● Monitor the client’s vital signs.
○ Obtain baseline vital signs to determine whether symptoms of hypovolemic shock are present. The physician would order monitoring of the blood pressure every 5-15 minutes
● Weigh perineal pads to estimate blood loss.
○ Weighing perineal pads before and after use and calculating the difference by subtraction is a good method to determine vaginal blood loss.
● Position the client supine with hips elevated if ordered or in a left side-lying position
○ To ensure an adequate blood supply to the client and fetus, place the client immediately on bed rest in a left side-lying position. The left side-lying position decreases pressure on the placenta and cervical os and improves placental perfusion.
● Monitor uterine contractions and fetal heart rate continuously
○ Attach external monitoring equipment to record fetal heart sounds and uterine contractions; however, avoid the use of an internal monitor for either fetal or uterine assessment to prevent hemorrhage. Fetal hypoxia may occur if a large disruption of the placental surface reduces the transfer of oxygen and nutrients.

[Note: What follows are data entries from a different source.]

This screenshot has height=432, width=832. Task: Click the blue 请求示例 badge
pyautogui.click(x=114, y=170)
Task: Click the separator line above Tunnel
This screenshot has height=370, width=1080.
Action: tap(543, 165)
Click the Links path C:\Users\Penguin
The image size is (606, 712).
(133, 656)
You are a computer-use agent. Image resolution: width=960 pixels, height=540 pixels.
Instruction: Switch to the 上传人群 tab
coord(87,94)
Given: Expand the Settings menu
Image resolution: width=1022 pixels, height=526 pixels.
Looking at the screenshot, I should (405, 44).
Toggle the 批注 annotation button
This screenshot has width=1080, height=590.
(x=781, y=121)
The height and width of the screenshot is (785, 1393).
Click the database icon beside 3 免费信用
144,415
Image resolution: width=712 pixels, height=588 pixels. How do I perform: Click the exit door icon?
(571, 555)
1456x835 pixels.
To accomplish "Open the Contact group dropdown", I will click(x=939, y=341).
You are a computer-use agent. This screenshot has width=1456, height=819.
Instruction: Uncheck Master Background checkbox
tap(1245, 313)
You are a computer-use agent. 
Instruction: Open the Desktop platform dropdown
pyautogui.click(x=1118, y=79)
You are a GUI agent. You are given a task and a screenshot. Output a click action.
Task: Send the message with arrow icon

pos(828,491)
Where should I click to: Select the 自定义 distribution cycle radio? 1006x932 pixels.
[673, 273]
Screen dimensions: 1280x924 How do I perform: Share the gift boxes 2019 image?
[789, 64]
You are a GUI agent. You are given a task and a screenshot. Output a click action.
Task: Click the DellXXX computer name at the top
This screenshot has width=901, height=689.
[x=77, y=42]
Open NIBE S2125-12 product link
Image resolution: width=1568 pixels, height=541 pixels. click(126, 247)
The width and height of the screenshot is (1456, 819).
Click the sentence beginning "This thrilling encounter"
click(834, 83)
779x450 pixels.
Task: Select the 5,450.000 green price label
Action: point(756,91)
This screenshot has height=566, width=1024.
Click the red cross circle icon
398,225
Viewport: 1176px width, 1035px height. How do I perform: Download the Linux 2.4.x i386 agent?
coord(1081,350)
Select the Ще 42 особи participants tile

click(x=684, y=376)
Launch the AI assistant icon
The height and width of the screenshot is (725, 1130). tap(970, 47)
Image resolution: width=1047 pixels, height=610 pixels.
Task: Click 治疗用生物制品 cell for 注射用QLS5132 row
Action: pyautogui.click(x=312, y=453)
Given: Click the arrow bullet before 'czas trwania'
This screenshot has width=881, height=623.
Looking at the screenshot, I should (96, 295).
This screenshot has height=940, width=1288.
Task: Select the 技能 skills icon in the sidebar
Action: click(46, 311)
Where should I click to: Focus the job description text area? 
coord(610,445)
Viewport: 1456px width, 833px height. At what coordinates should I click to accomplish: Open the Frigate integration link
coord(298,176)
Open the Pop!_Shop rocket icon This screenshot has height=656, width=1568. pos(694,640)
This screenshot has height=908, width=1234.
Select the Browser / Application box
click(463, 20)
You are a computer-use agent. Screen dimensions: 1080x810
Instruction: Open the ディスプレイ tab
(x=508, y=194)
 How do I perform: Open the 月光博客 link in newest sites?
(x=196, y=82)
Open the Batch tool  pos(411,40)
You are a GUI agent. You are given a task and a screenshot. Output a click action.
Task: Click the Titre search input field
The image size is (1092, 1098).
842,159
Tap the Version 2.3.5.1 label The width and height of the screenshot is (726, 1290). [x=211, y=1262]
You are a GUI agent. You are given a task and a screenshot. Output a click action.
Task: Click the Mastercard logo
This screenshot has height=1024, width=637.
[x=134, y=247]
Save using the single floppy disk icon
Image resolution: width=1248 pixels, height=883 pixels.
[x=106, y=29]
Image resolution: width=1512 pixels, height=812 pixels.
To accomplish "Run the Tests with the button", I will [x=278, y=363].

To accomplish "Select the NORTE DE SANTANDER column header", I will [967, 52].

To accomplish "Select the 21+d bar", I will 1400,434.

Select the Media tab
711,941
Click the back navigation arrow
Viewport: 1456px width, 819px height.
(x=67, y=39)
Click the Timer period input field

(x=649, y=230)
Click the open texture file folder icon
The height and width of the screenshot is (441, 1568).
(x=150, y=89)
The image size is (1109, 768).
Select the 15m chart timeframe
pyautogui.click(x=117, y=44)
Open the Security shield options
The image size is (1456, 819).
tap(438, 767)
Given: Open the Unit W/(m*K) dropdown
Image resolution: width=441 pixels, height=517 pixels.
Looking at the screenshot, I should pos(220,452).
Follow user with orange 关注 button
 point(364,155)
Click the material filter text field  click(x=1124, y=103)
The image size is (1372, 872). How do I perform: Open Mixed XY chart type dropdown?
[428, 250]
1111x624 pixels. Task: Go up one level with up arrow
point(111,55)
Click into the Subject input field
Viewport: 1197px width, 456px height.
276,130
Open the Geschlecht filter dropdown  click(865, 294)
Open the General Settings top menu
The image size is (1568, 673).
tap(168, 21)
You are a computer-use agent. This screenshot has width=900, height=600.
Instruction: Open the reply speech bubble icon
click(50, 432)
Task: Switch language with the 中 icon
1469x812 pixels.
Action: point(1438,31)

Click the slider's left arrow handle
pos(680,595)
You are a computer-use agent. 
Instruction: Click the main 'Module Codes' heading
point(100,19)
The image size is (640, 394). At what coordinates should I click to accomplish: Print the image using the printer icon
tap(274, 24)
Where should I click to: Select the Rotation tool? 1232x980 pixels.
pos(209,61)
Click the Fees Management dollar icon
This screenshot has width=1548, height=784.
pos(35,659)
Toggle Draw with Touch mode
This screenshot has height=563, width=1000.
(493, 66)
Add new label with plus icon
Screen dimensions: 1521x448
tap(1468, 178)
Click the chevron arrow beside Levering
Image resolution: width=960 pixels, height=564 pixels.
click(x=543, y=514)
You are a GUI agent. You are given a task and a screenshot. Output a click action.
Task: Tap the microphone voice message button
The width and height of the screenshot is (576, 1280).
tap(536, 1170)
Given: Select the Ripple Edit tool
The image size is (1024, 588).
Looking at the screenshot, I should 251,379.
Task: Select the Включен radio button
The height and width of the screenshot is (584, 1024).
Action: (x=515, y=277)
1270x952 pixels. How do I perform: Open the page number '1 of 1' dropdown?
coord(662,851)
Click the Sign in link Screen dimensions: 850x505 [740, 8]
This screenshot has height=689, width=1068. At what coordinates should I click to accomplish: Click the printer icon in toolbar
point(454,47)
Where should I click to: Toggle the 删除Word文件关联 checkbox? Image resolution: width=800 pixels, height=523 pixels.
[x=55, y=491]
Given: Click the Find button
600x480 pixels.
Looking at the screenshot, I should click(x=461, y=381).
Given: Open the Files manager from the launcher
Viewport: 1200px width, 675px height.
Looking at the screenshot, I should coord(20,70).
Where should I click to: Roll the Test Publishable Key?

● Assess hourly intake and output.
○ Monitor urine output frequently, as often as every hour, as an indicator that the client’s blood volume is remaining adequate to perfuse her kidneys.
● Assess color, odor, consistency, and amount of vaginal bleeding.
○ Inspect the perineum for bleeding and estimate the present rate of blood loss. The bleeding with placenta previa is usually abrupt, painless, bright red, and sudden. The bleeding may be provoked by intercourse, vaginal examinations, or labor, and at times there may be no identifiable cause.
● Provide client and family teaching
○ Explain the condition and management options. To ensure an adequate blood supply to the mother and fetus, place the woman at bed rest in a side-lying position. Anticipate the order for a sonogram to localize the placenta. If the condition of the mother or fetus deteriorates, a cesarean birth will be required.